Al iniciar labores, el Congreso del Bicentenario y el Poder Ejecutivo tendrán un panorama difícil por delante. En Perú estamos viviendo la peor crisis sanitaria de nuestra historia moderna, nunca hemos estado frente a tantas pérdidas, nunca hemos afrontado un problema de esta magnitud distanciados, lo que acompañado de una crisis económica severa que ha dejado a miles de personas sin empleo nos hace pensar en lo trágico de la situación. Frente a esto el Estado ha fallado, ha fallado a nivel distrital, regional y nacional. Y es por eso que para mí son dos los temas que de ninguna manera podrían quedar fuera de la discusión en estos cinco años que vienen: El problema de las regiones y gobiernos locales y el problema del servicio civil.
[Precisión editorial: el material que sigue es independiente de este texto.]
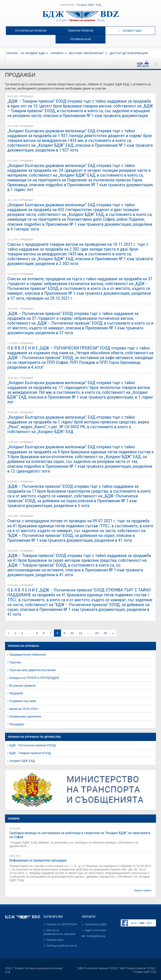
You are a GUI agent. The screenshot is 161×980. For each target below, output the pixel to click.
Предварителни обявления (27, 654)
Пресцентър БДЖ (96, 924)
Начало (12, 53)
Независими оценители (25, 716)
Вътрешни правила (22, 686)
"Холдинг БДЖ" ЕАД (88, 5)
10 (72, 633)
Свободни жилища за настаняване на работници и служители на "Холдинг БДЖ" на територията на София (80, 835)
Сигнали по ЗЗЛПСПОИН (62, 924)
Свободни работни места (61, 946)
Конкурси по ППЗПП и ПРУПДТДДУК (34, 678)
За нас (101, 20)
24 (97, 633)
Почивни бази (80, 39)
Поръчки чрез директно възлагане (32, 670)
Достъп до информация (129, 53)
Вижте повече (143, 891)
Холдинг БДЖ (130, 31)
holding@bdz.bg (96, 936)
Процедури (17, 724)
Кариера (58, 53)
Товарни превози (80, 31)
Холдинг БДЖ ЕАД (22, 760)
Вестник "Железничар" (88, 53)
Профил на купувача (82, 20)
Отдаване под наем (23, 701)
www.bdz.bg (66, 5)
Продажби (16, 693)
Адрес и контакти (95, 930)
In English (61, 20)
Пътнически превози (31, 31)
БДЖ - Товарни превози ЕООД (30, 753)
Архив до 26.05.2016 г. (24, 709)
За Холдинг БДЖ (34, 53)
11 (80, 633)
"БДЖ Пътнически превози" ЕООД (97, 968)
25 (105, 633)
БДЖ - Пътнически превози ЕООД (32, 745)
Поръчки (15, 662)
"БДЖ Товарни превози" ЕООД (137, 968)
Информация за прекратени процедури (38, 860)
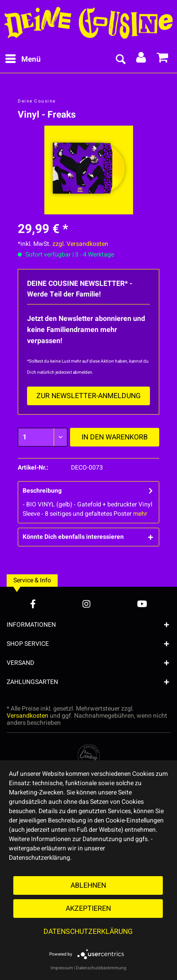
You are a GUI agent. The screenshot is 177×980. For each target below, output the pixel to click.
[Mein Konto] (142, 59)
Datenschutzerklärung (88, 932)
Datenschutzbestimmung (101, 968)
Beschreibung (42, 490)
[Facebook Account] (33, 604)
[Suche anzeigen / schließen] (120, 59)
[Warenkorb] (163, 59)
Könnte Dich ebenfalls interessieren (73, 537)
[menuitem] (23, 59)
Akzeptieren (88, 909)
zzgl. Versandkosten (80, 244)
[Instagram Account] (87, 604)
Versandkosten (28, 715)
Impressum (62, 968)
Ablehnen (88, 885)
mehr (140, 514)
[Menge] (43, 437)
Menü (23, 59)
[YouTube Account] (142, 604)
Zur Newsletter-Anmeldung (88, 396)
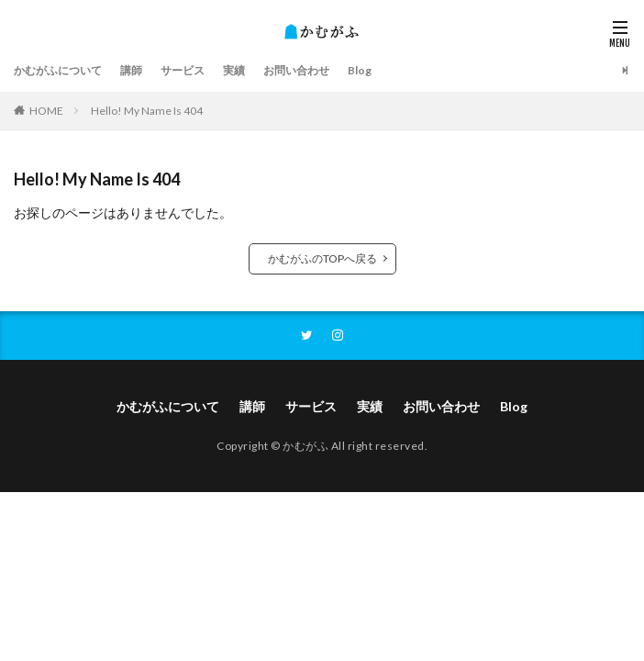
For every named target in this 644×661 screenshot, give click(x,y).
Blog (360, 70)
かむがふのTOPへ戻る (322, 258)
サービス (183, 70)
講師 (131, 70)
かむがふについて (58, 70)
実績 (234, 70)
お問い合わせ (296, 70)
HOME (46, 110)
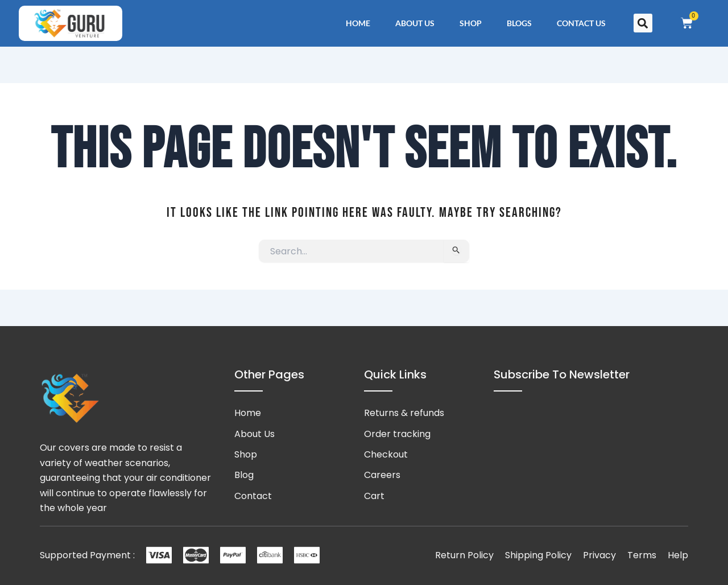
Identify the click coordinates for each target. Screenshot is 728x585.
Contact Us (581, 23)
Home (358, 23)
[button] (643, 23)
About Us (415, 23)
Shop (470, 23)
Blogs (519, 23)
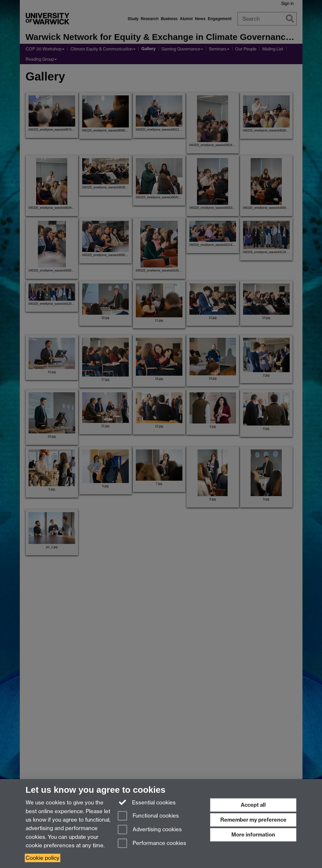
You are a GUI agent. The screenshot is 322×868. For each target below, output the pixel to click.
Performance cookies (152, 844)
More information (253, 835)
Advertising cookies (150, 830)
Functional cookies (148, 816)
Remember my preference (253, 820)
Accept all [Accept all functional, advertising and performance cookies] (253, 805)
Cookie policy (42, 858)
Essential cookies (147, 802)
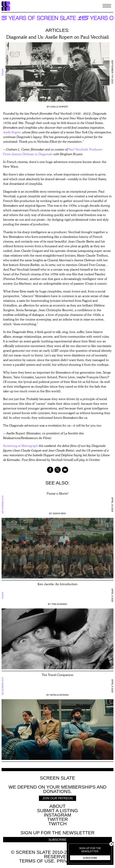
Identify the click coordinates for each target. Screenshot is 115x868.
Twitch (58, 824)
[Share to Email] (65, 470)
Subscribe (90, 858)
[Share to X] (58, 470)
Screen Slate (57, 778)
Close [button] (111, 844)
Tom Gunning (59, 604)
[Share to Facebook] (50, 470)
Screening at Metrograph (21, 445)
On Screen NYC (3, 504)
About (58, 806)
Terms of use (37, 861)
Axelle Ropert (59, 106)
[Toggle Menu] (107, 6)
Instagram (57, 815)
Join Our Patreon (58, 798)
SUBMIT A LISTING (58, 810)
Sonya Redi (59, 514)
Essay (3, 72)
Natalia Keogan (59, 695)
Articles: (58, 30)
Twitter (58, 819)
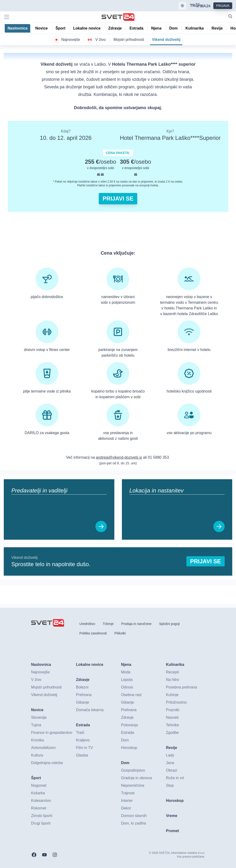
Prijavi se (118, 198)
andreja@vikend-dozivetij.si (119, 457)
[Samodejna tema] (182, 6)
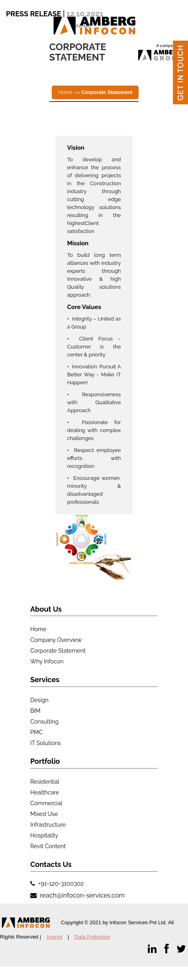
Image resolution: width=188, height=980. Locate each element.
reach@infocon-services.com (81, 895)
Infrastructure (48, 825)
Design (39, 700)
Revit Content (48, 846)
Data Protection (92, 937)
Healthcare (45, 792)
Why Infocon (47, 661)
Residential (45, 782)
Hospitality (44, 835)
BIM (35, 711)
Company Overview (56, 640)
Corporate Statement (58, 651)
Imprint (55, 937)
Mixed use (44, 814)
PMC (36, 732)
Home (65, 92)
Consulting (44, 722)
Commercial (46, 803)
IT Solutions (45, 743)
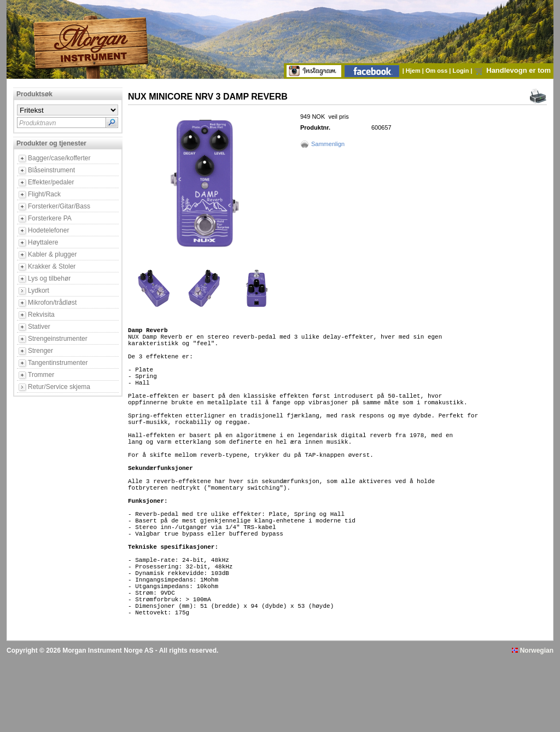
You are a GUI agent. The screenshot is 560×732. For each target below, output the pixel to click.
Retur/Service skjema (59, 387)
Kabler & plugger (52, 254)
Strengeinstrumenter (57, 339)
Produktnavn (37, 123)
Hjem (414, 71)
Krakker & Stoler (51, 266)
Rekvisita (41, 315)
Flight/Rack (44, 194)
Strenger (40, 351)
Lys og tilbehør (49, 278)
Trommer (41, 375)
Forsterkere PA (50, 218)
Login (462, 71)
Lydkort (38, 291)
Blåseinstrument (51, 170)
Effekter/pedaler (51, 182)
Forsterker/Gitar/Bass (59, 206)
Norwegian (533, 723)
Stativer (39, 327)
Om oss (437, 71)
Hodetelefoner (48, 230)
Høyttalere (43, 242)
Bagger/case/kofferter (59, 158)
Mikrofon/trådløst (52, 303)
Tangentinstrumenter (57, 363)
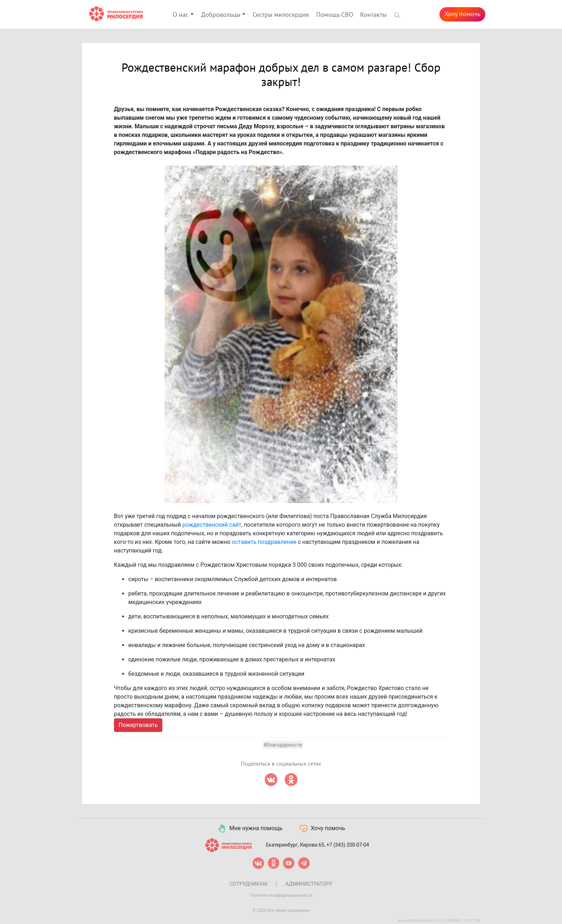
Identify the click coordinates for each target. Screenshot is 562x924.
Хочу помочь (462, 14)
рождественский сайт (212, 525)
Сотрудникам (248, 884)
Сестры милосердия (281, 15)
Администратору (309, 884)
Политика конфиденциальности (281, 895)
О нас (180, 15)
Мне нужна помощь (249, 829)
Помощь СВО (335, 15)
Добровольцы (221, 15)
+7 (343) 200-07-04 (348, 844)
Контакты (373, 15)
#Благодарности (283, 745)
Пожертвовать (138, 725)
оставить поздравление (264, 542)
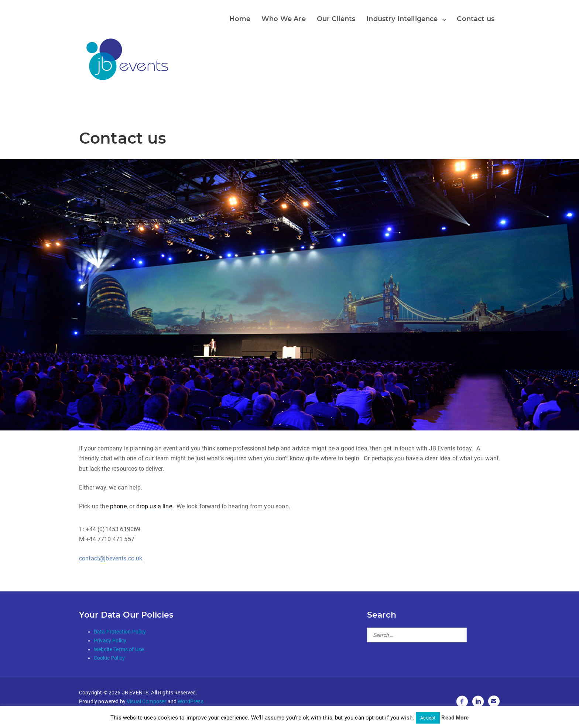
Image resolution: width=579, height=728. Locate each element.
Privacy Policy (110, 641)
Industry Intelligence (402, 19)
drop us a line (154, 506)
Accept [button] (428, 718)
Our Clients (336, 19)
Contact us (476, 19)
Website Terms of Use (119, 649)
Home (240, 19)
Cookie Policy (109, 658)
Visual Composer (146, 701)
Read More (455, 718)
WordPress (190, 701)
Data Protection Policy (120, 632)
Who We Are (284, 19)
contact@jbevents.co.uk (111, 558)
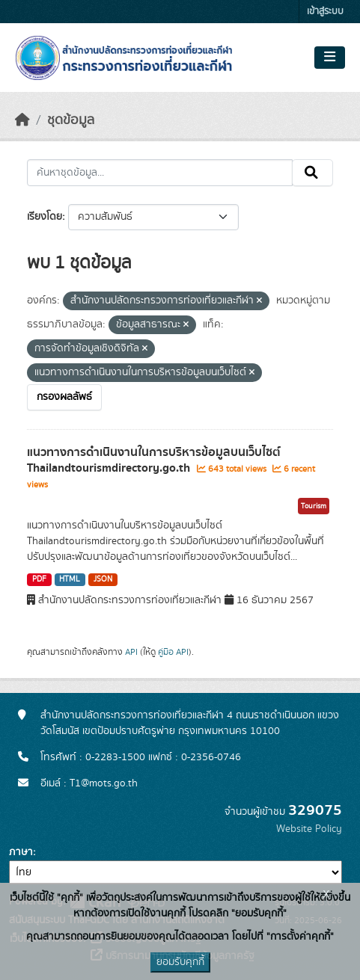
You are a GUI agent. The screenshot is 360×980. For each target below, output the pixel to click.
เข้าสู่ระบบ (325, 11)
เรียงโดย (44, 217)
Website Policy (309, 829)
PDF (39, 579)
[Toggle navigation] (329, 58)
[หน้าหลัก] (22, 120)
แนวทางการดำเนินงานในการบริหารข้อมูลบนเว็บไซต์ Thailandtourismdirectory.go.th (153, 460)
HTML (70, 579)
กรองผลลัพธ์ (64, 397)
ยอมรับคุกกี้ (180, 962)
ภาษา (21, 852)
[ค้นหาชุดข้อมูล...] (159, 173)
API (131, 652)
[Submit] (312, 173)
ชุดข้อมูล (70, 120)
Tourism (314, 506)
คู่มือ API (173, 652)
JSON (103, 579)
Sobre el primer punto, el año pasado el Poder Ejecutivo tuvo que intervenir regiones mediante Decretos de Urgencia con la finalidad de controlar la pandemia, considerando un manejo deficiente en muchas de ellas. De acuerdo con lo que indican los GORE, en parte fue por falta de recursos pero, también a que la pandemia sobrepasó su capacidad de reacción y gestión. Frente a esto en la Comisión de Descentralización, Regionalización, Gobiernos Locales y Modernización del Estado se debe abordar esta situación e iniciar discusiones sobre lo que se debe hacer con las competencias que tienen las regiones y municipalidades en temas como salud y educación; ¿se debe pensar en una recentralización de competencias? (un retroceso o un avance para ordenar el estado actual de la situación) O acaso sería mejor ir al origen del problema y mejorar la representación con una reforma para que únicamente a través de partidos políticos se pueda acceder a cargos a nivel regional y local y fortalecer los partidos políticos a nivel regional y local. Una discusión que este Congreso deberá abordar de la mano con el Poder Ejecutivo, para que con base en evidencia se pueda tomar una decisión política que permita asegurar servicios básicos de calidad a la ciudadanía.

Por otra parte, se tiene a la reforma del servicio civil. El actual Congreso de la República eliminó el régimen CAS y con eso se paralizaron cientos de concursos públicos a nivel nacional. Se puede observar que, a pesar de tener las mejores intenciones, no se tuvo en cuenta las consecuencias que esta aprobación iba a tener en el corto plazo en las entidades públicas. Sin embargo, el pase automático de trabajadores de un régimen a otro no garantiza servidores y funcionarios óptimos. Hoy más que nunca se necesita empezar a trabajar en las capacidades que deben tener los servidores públicos y los beneficios que estos le aportan a los ciudadanos. En el Perú, se tiene un serio problema de adecuada gestión pública, se debe trabajar en mejorar las capacidades y competencias de las personas que laboran en el Estado. La pandemia ha mostrado que la incapacidad ha desempeñado un papel importante en nuestra tragedia. No se puede permitir que pasen cinco años más sin abordar la necesaria reforma del servicio civil con todas las consecuencias que eso implicaría.

Si bien el Congreso debe tener como prioridad, el apoyo al Poder Ejecutivo y la adecuada fiscalización de la actuación estatal durante la pandemia. No podemos olvidar, ni dejar de lado las necesarias reformas que este país necesita para al fin poder empezar a salir de la precariedad institucional en la que nos encontramos.